The other pitfall with story-telling comes into play when children tell themselves stories. In psychology, there is something called Piaget’s theory of cognitive development. This theory goes through how kids develop their abilities to think and process information as they grow up.

In his research, Jean Piaget discovered that most children don’t have the ability to think abstractly until they are roughly 12 years old. What does that mean? Kids under the age of 12, on average, don’t understand symbolism or hypothetical stuff.

Can you see why this might be problematic? Stories are all about symbolism!! Children before this age take in these stories at face-value; they are concrete thinkers. And children also create stories to make sense of what is happening around them.

Sometimes the stories kids tell themselves are amazing. Like when a child finds a stick and decides it’s definitely a wizard’s wand and then proceeds to run around casting spells and scaring the cat half to death. How fun!

But other times, the stories children tell themselves can be tragic and leave deep wounds. Here is a heart-breaking but very real example. Maya Angelou was raped at the age of seven-and-a-half.

From her perspective, after she spoke his name aloud, her rapist was killed. She told herself the story that it was her voice that killed a man. This led her to stop speaking for five years out of fear that her voice was dangerous.

If we think about Piaget's theory, eight-year-old Maya didn’t have the abstract thinking available to her to understand the bigger context of what happened. How could she? It wasn’t until an adult (her teacher) helped her reframe her reality that she began to speak again.

Now let's think back on our own lives. How many stories did we absorb or create as children without their full context? And how many of these stories have we subconsciously carried with us into adulthood?

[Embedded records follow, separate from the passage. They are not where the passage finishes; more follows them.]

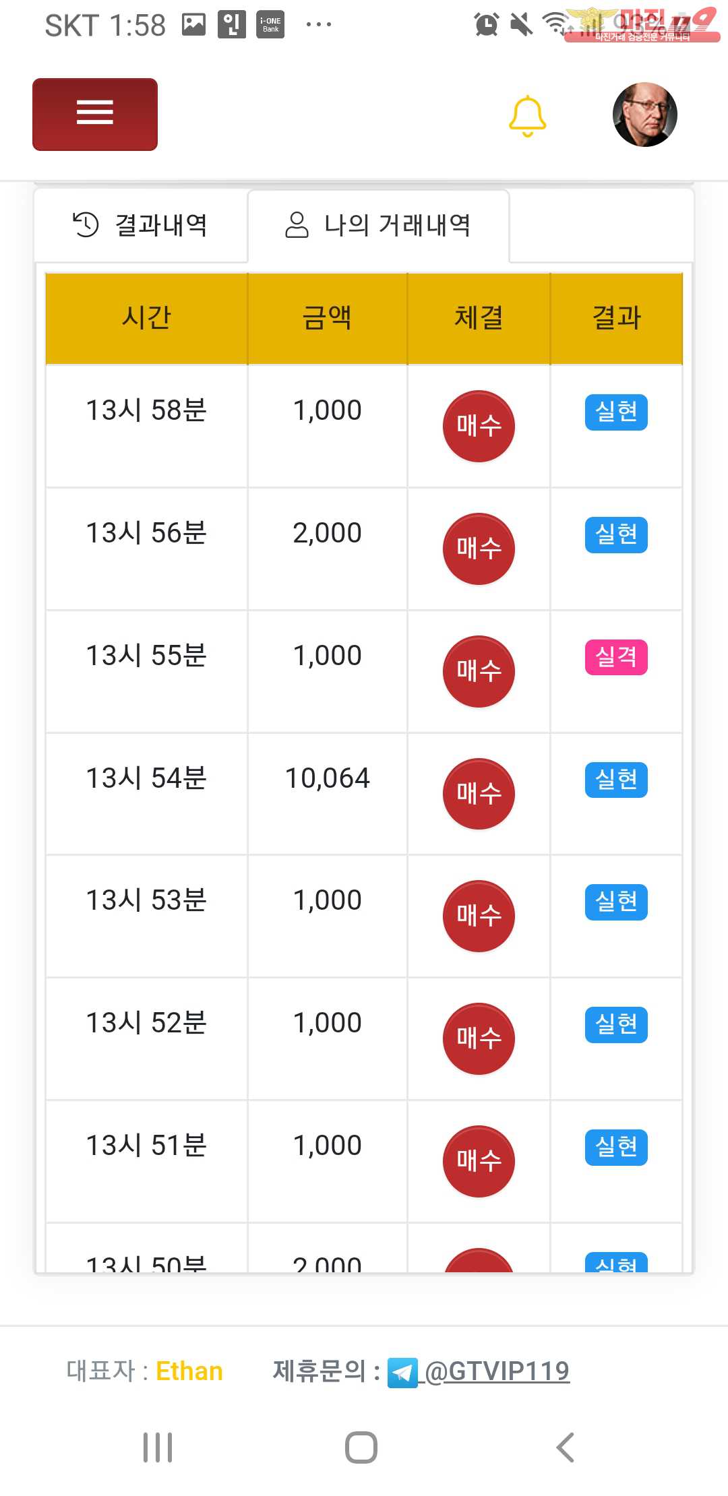Select the 나의 거래내역 tab
Viewport: 728px width, 1496px height.
378,225
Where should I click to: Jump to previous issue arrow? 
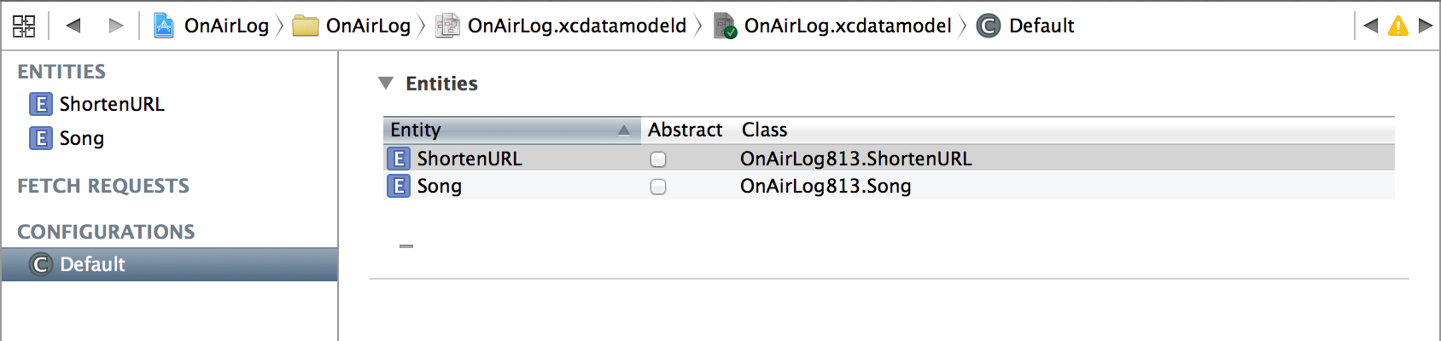coord(1371,26)
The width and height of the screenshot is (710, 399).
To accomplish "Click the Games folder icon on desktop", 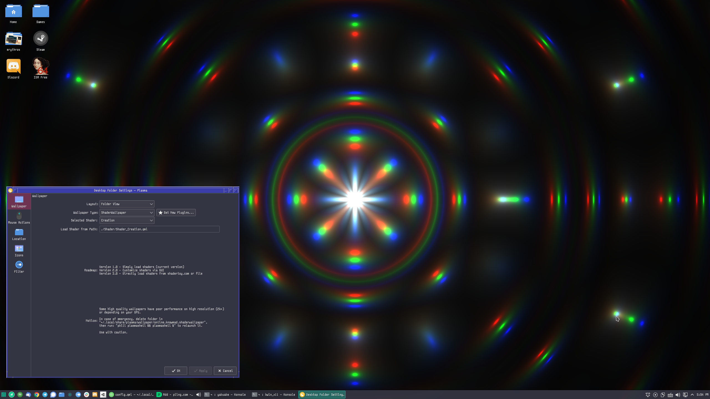I will coord(40,11).
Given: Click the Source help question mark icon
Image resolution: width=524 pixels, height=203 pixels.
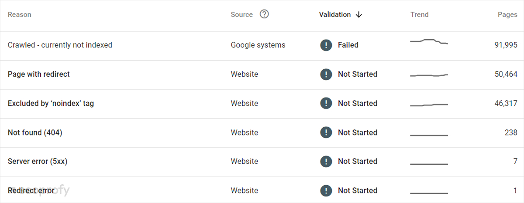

Some of you may be thinking, “God this is so depressing!” But the secret is that you sit squarely in the driverseat as the storyteller of your own life. Now that you’re an adult who DOES have the ability to think abstractly, you have the power to reevaluate the stories you grabbed onto when you were a child.

Now’s the time to rewrite your childhood stories. You get to be whoever you wanted to be, but didn’t think you could be as a child. You get to claim ownership of your stories and make them work for you, rather than being a victim of them.

You can still pick up a stick and tell the story of how it’s a magical wizard’s wand. Or look in the mirror and know you’re looking at the reflection of a freaking badass. In the timeless words of SNAP!, “I’ve got the power!”

On Thursday you’ll receive a guide with a few exercises to explore the stories you absorbed as a child. Then next week, we’ll dive into some of the stories society tells us as adults and how those shape our reality.

If you haven’t yet, definitely join our group on Facebook, Self-Love and Self-Worth for Misfits, where we will discuss our experiences with story-telling together. See you on Thursday!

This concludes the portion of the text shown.